In the book “Great Expectations” by Charles Dickens, Pip the main character is in love with this beautiful woman named Estella who has never been nice to him, and has never given him any reason to believe that he has a chance with her. Logically Pip should be able to see this and move on, but that is not what happens. Pip continues in his vain hope, ever becoming more obsessed with his fantasy that one day he and this girl will end up together, in spite of Estella’s constant mocking him and rude behavior toward him. Logically it makes no sense to be attracted to someone who treats us like that, but romance is not a logical game, but an emotional one that often defies our logic. Pip says in the book, “I knew to my sorrow, often and often, if not always that I loved her against reason, against promise, against peace, against hope, against happiness, against all discouragement that could be. Once for all; I loved her none the less because I knew it, and it had no more influence in restraining me than if I had devoutly believed her to be human perfection.” Then again, “There were all sorts of pleasures through which I pursued her – and they were all miseries to me. I never had one hour’s happiness in her society, and yet my mind all round the four-and-twenty hours was harping on the happiness of having her with me unto death.” Pip is having an internal wrestling match with his head and his heart. He knows in his mind that this is a bad idea, but his heart can’t follow his logic, so he continues to pursue her and hold on to hope, ever making himself more miserable in the process. I am sure we have all been there like Pip, where we just couldn’t help falling in love with someone that we know is just making us more miserable the longer we stay on the journey of emotional fascination. Emotions can be a relentless beast that no amount of logic can seem to rescue us from. And the scary thing is, there are many times when I have thought that I was using wisdom and logic to guide me when in reality I was just using it justify letting my heart and emotions run wild. We can use our logic to convince ourselves of almost anything.

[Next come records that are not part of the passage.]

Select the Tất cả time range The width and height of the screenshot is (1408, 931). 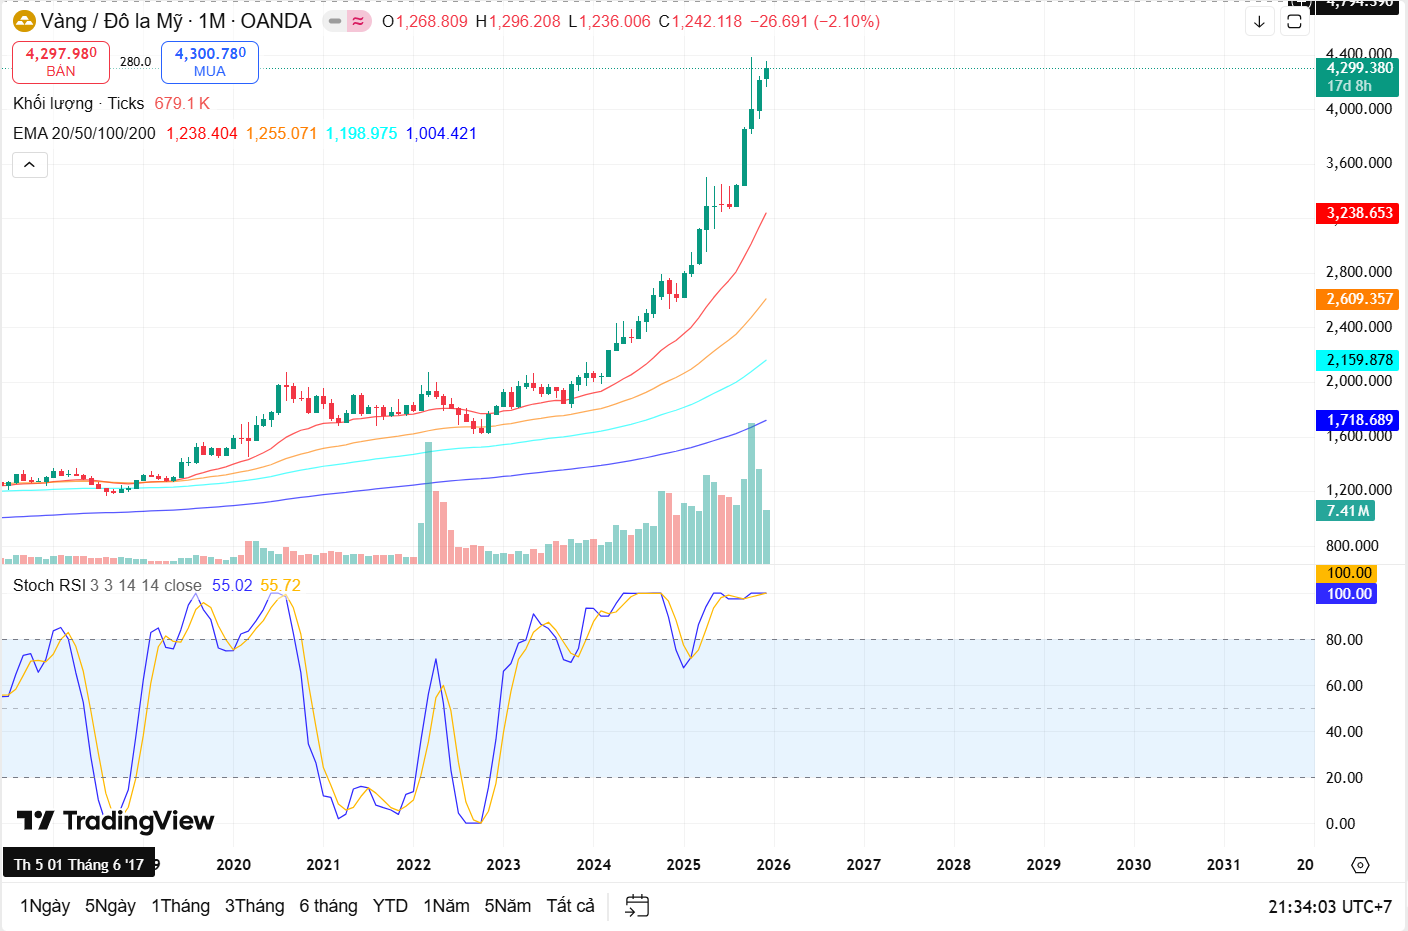[570, 906]
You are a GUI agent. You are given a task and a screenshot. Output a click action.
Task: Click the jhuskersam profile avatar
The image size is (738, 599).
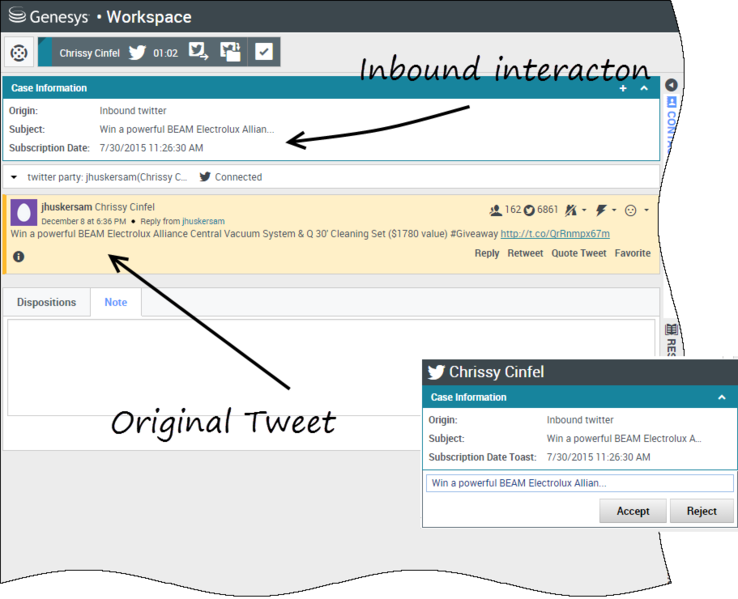(x=24, y=212)
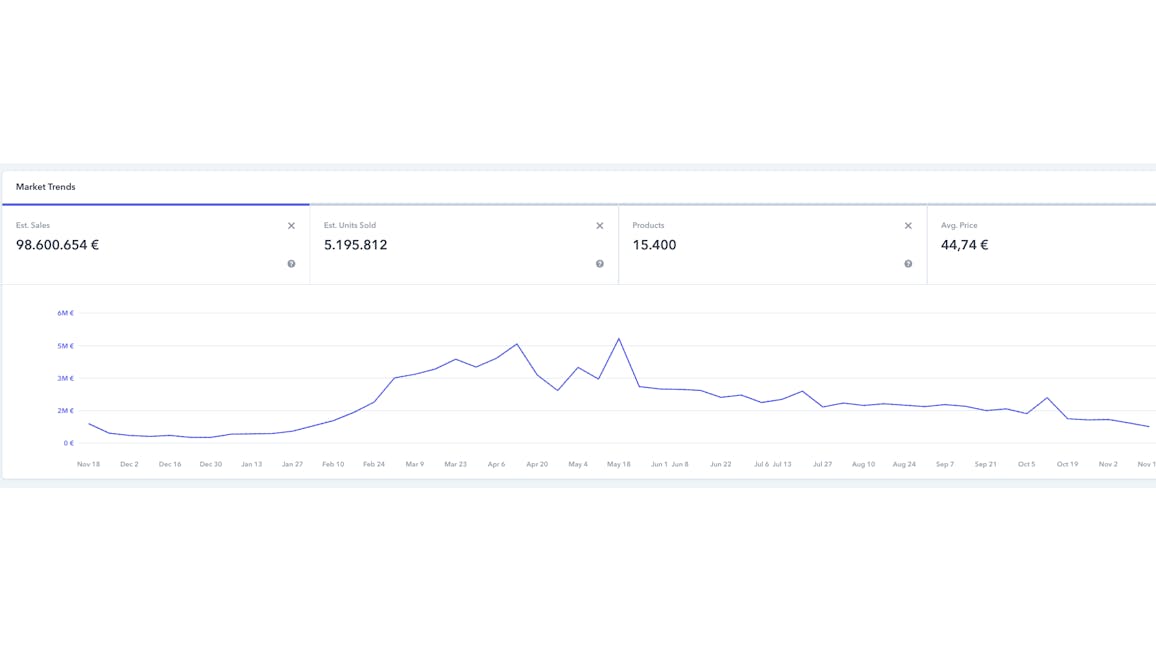Select the Products metric card label

click(x=648, y=226)
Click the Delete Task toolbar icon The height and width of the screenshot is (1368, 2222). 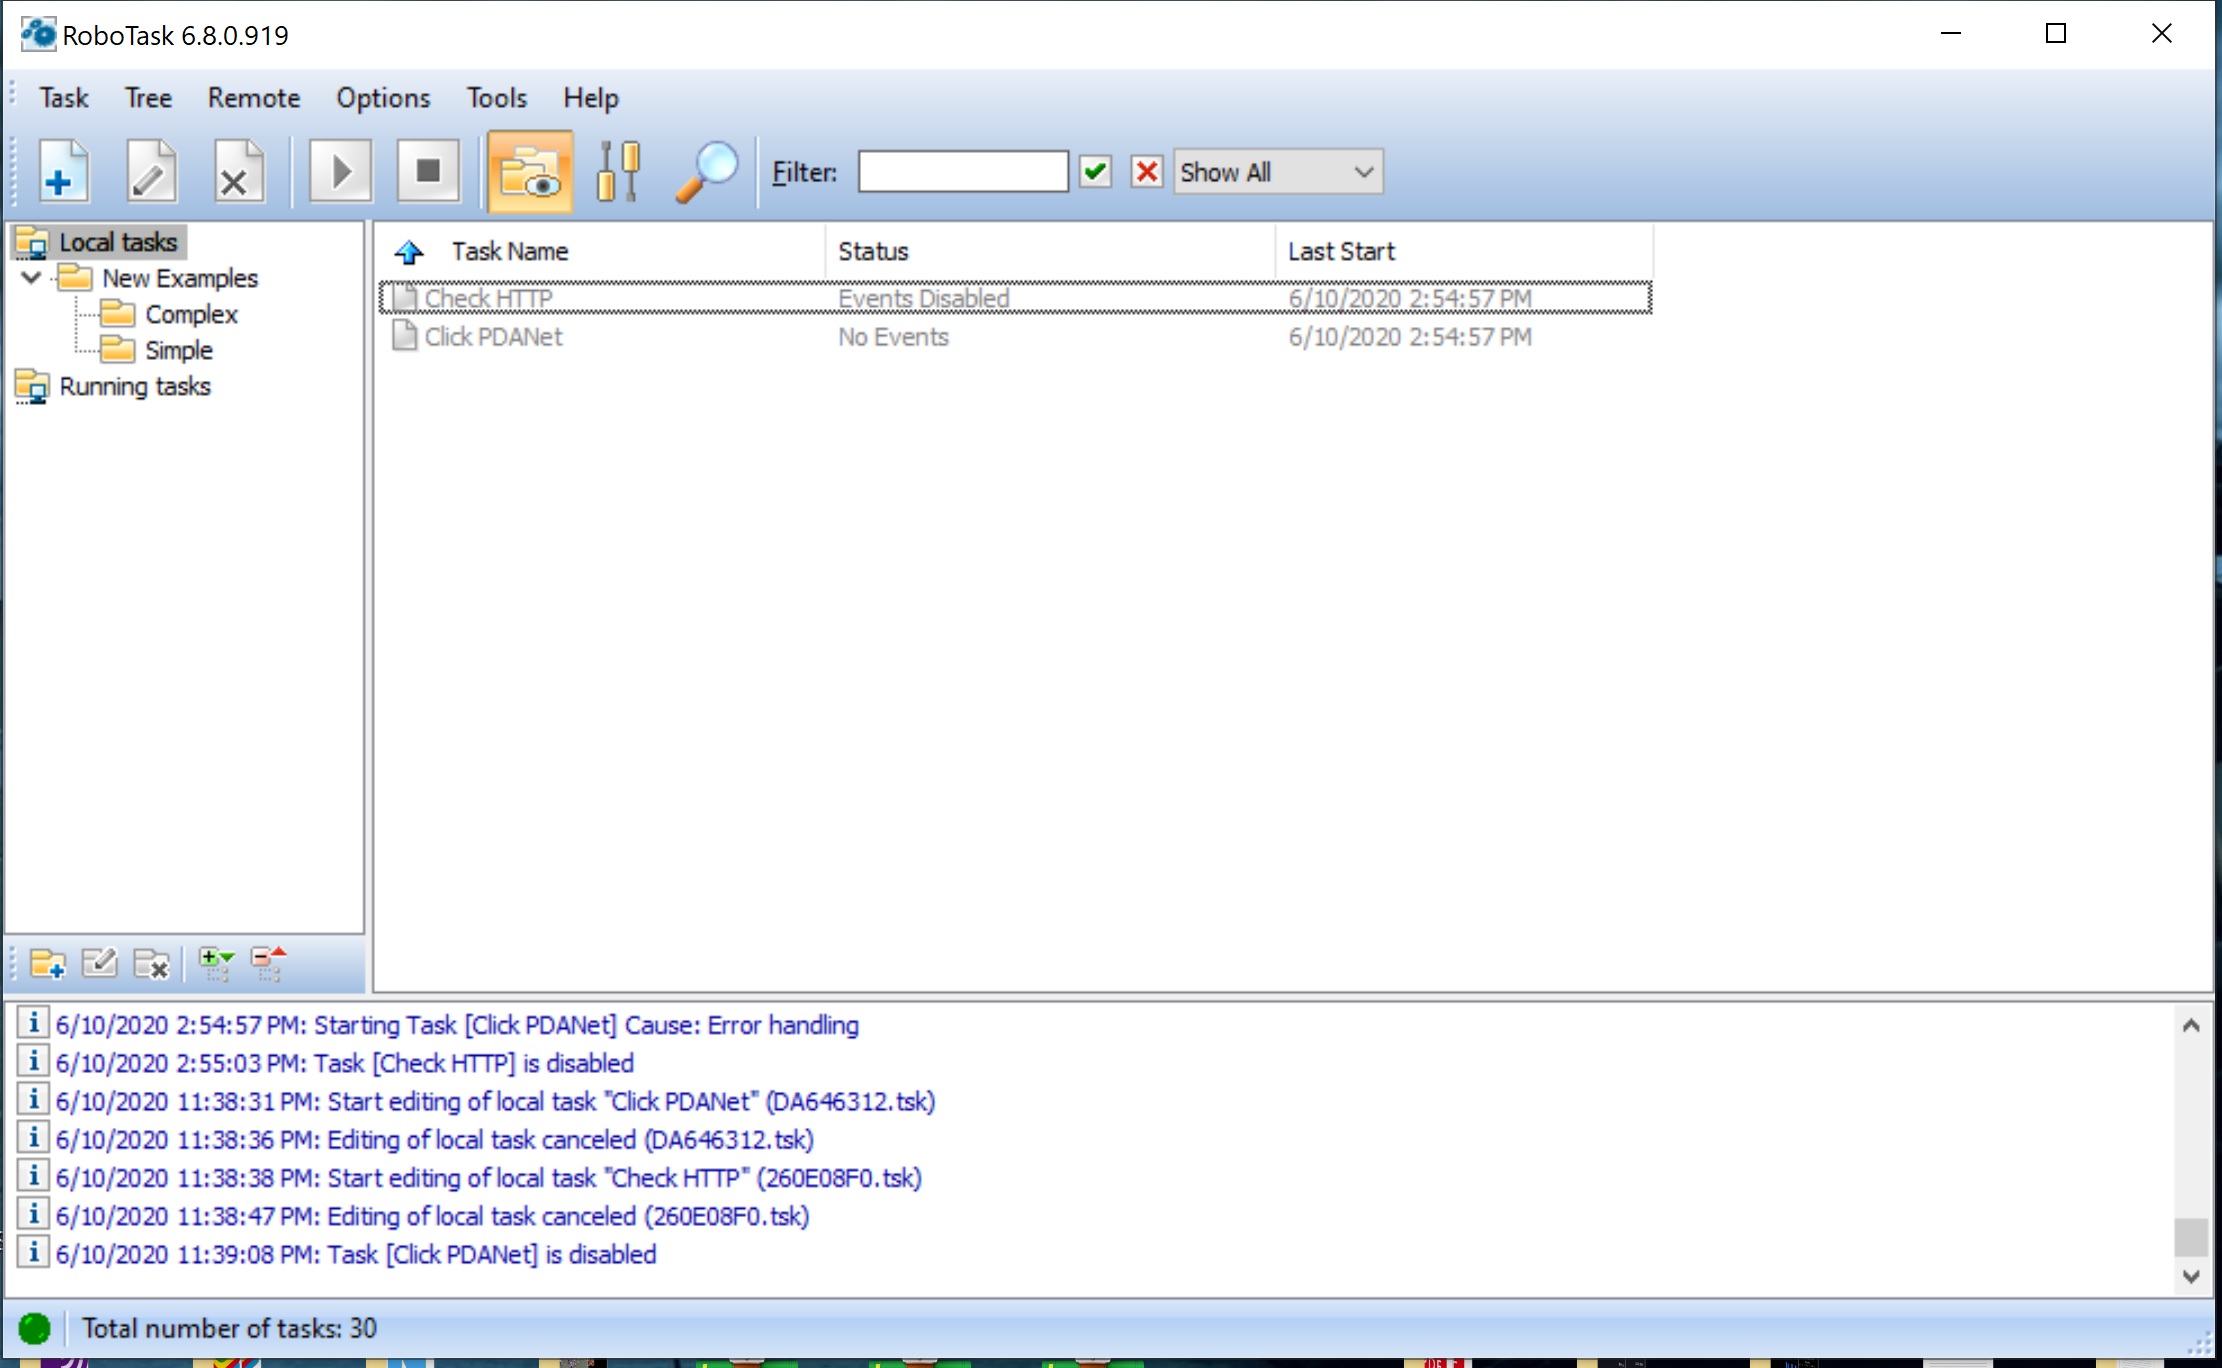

What makes Romantic emotions so hard to turn off? It is because there are endorphins and emotional highs that are attached to them. This pretty girl makes you feel some sort of way, so you just have to have her, throwing all wisdom and logic to the wind. Like a drug addict who needs their fix, no matter how much they know that they need to quit and should never have started in the first place. To come to our senses and choose not to act on an attraction to someone that may not be good for us, is to deny good feelings and emotional highs a lot of the time. And who wants to live in a world where we have to deny good feelings and emotional highs? Defying our emotions and listening to wise logic is possible, it just takes a little internal muscle. All the best skateboarders in the world, are not where they are because they never feel fear, they are there because they can override the emotion that is telling them, “don’t do it, it is too scary and you may get hurt.” They have mastered the fear and can be scared of something and do it anyway. The same has to go for our romantic endeavors and whatever emotional stronghold that is in our lives. Be strong enough in our wisdom to override the emotion that is leading us where we don’t want to go.